David Moore said he was a little surprised when Nebraska State Penitentiary Warden Michele Capps brought it in. He didn't expect she would do that for someone like his brother, who was condemned to die for the 1979 killings in Omaha of Reuel Van Ness Jr. and Maynard Helgeland.

In fact, David Moore said, he was impressed by all the prison staff.

Before they ate around 8:30 p.m., Carey Dean Moore, who was executed in the state's first lethal injection the next morning, said a prayer.

"He was very thankful that God was calling him home," David Moore said after the execution on Tuesday. "He was at peace."

He said his brother, his spiritual adviser, Bob, and his friend John all were talking about religious stories. 

Carey Dean Moore became a religious man in his 38 years on death row.

"He wanted this very much to happen," his brother said.

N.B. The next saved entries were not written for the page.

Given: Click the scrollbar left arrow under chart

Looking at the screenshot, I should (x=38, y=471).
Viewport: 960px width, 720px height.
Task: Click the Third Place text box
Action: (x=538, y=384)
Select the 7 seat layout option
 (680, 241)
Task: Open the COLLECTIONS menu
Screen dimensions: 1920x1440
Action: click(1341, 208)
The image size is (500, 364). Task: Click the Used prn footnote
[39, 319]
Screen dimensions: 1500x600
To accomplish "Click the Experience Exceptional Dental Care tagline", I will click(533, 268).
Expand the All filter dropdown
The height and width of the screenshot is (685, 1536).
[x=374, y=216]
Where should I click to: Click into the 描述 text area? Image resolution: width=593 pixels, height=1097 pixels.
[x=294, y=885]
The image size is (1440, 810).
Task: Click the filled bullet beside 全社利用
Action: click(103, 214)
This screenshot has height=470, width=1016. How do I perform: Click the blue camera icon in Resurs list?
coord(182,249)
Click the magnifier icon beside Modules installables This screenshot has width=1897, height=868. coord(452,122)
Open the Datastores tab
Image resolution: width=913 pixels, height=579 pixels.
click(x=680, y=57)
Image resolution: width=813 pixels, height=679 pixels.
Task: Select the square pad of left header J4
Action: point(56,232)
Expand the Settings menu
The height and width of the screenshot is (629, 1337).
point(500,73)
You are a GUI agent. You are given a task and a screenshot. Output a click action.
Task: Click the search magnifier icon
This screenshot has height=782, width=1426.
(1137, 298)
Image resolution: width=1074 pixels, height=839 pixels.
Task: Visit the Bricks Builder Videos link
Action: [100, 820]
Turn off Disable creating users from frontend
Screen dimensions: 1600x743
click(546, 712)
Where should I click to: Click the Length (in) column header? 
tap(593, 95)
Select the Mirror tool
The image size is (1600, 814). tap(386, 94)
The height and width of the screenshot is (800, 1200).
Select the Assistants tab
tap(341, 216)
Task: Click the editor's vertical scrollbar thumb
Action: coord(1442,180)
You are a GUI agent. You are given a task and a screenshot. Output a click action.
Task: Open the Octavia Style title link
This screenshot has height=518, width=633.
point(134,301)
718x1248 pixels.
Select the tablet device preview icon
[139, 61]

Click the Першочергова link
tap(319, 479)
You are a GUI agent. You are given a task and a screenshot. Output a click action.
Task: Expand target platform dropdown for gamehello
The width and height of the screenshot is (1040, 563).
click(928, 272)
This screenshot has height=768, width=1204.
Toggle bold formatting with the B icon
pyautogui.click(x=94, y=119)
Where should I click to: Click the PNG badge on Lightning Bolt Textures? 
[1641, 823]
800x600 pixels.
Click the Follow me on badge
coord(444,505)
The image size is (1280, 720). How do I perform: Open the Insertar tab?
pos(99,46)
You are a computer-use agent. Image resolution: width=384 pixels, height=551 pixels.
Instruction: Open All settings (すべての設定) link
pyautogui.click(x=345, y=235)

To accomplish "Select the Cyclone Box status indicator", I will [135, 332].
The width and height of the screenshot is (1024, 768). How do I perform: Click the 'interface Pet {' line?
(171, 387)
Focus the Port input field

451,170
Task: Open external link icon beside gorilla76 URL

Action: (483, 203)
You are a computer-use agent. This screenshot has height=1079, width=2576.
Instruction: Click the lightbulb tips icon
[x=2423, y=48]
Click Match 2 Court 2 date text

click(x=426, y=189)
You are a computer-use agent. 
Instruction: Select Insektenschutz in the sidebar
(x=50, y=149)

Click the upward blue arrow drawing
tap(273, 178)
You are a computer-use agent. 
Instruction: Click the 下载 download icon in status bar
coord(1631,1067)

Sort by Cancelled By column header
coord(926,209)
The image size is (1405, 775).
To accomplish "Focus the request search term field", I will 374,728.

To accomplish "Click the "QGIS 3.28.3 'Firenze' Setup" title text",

Moore, 60, had been given seven execution dates before this one. All were stayed over appeals or action in other death-row cases. So when a German drug company, Fresenius Kabi, filed a lawsuit a week before the latest sentence was to be carried out, it wasn't a shock, David Moore said.

"I don't hold anything against them," he said.

They want their drugs to be known as life-saving, not associated with the death penalty, he said. But if their drug made it possible for his brother to be "done in," he's grateful to them.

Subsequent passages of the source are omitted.